When I am running this code:
df.withColumn('IncidentDate', to_timestamp(col('CallDate'), 'yyyy/MM/dd')).select('CallDate', 'IncidentDate').show()
... I am getting this output:
+-------------------+------------+
| CallDate|IncidentDate|
+-------------------+------------+
|2008-04-01T00:00:00| NULL|
|2008-04-01T00:00:00| NULL|
|2008-04-01T00:00:00| NULL|
|2008-04-01T00:00:00| NULL|
|2008-04-01T00:00:00| NULL|
|2008-04-01T00:00:00| NULL|
I believe the NULL
values are due to the fact that the format specified for the date is not consistent with the actual date string, and since no match is found, the NULL
values are returned.
But when I run this code:
df.withColumn('IncidentDate', to_timestamp(col('CallDate'), 'yyyy-MM-dd')).select('CallDate', 'IncidentDate').show()
I am getting an error saying that
Caused by: org.apache.spark.SparkUpgradeException: [INCONSISTENT_BEHAVIOR_CROSS_VERSION.PARSE_DATETIME_BY_NEW_PARSER] You may get a different result due to the upgrading to Spark >= 3.0:
Fail to parse '2008-04-01T00:00:00' in the new parser. You can set "spark.sql.legacy.timeParserPolicy" to "LEGACY" to restore the behavior before Spark 3.0, or set to "CORRECTED" and treat it as an invalid datetime string.
I know the correct parse format should be "yyyy-MM-dd'T'HH:mm:ss"
as shown below:
df.withColumn('IncidentDate', to_timestamp(col('CallDate'), "yyyy-MM-dd'T'HH:mm:ss")).select('CallDate', 'IncidentDate').show()
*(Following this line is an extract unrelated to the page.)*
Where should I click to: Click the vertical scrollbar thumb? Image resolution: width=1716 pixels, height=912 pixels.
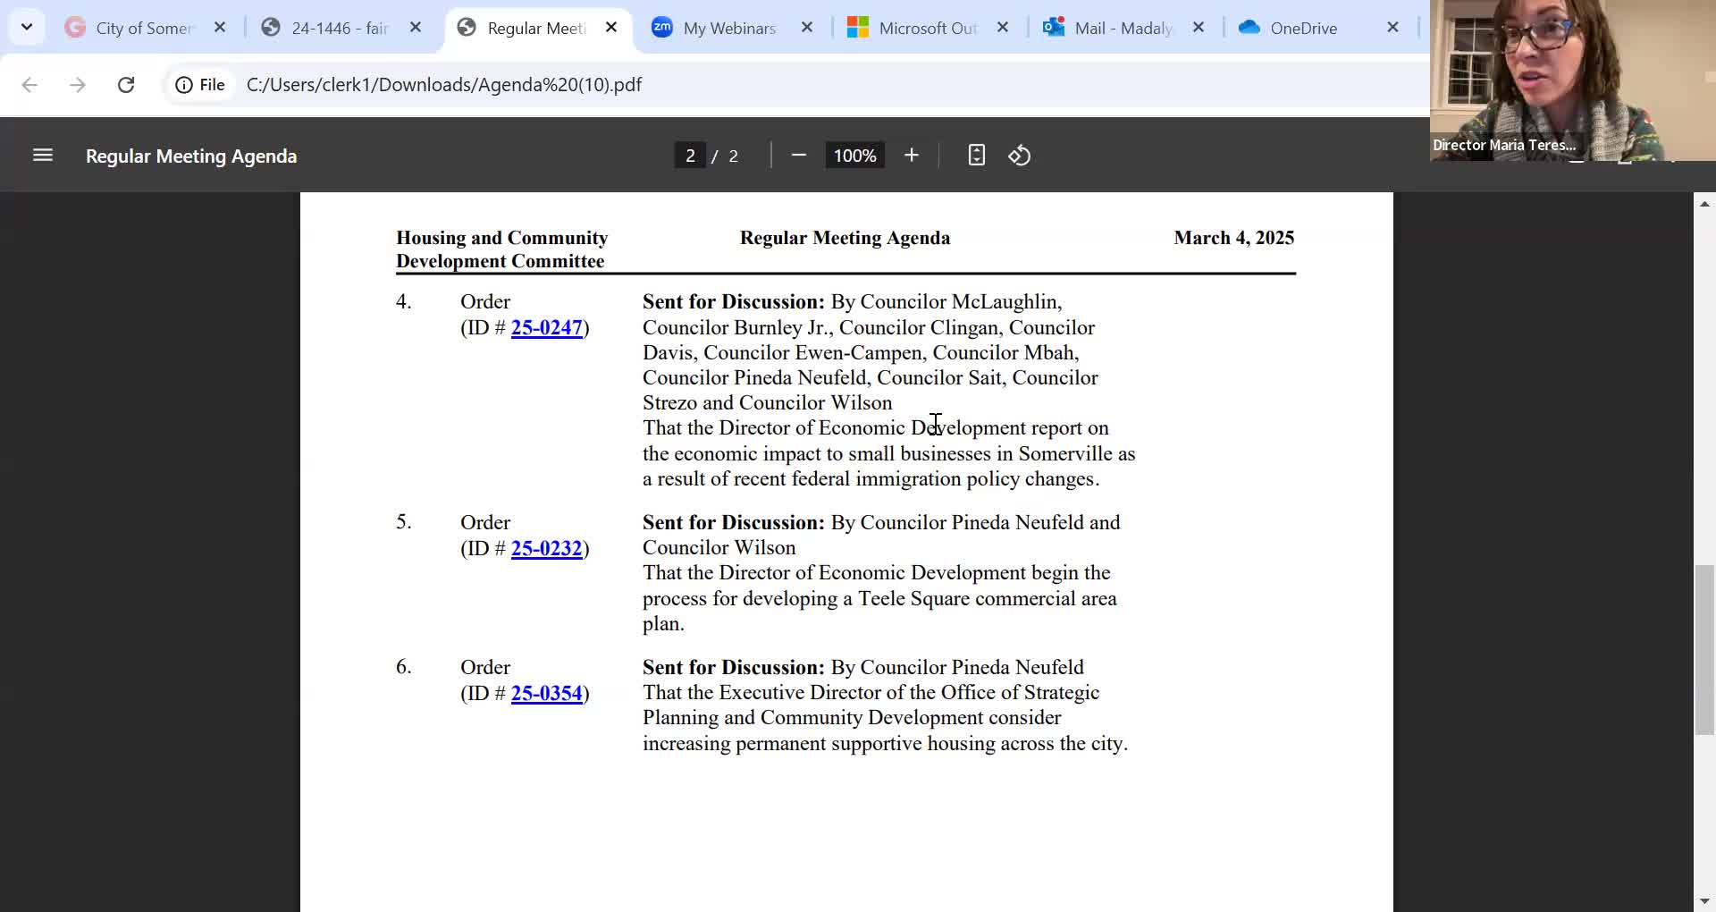point(1704,650)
But my question is why is it that when I give the date parse format as yyyy/MM/dd
, Spark returns NULL
values but when I give it as yyyy-MM-dd
, it is throwing an error?
This happens because when you use format yyyy/MM/dd
, both old and new datetime parsers are unable to parse the input, so the result would be NULL in both cases regardless of Spark (and its parser) version. However, with yyyy-MM-dd
format the old parser, being more lenient, returns a valid value while the new one still fails and returns NULL. Spark detects such cases through internal check, and creates and throws a very special SparkUpgradeException
with a very specific message to attract your attention to the potential regression issue. More about new parsing logic in Spark 3.x, and the effects of spark.sql.legacy.timeParserPolicy
config can be found in Spark Migration Guide and/or source code.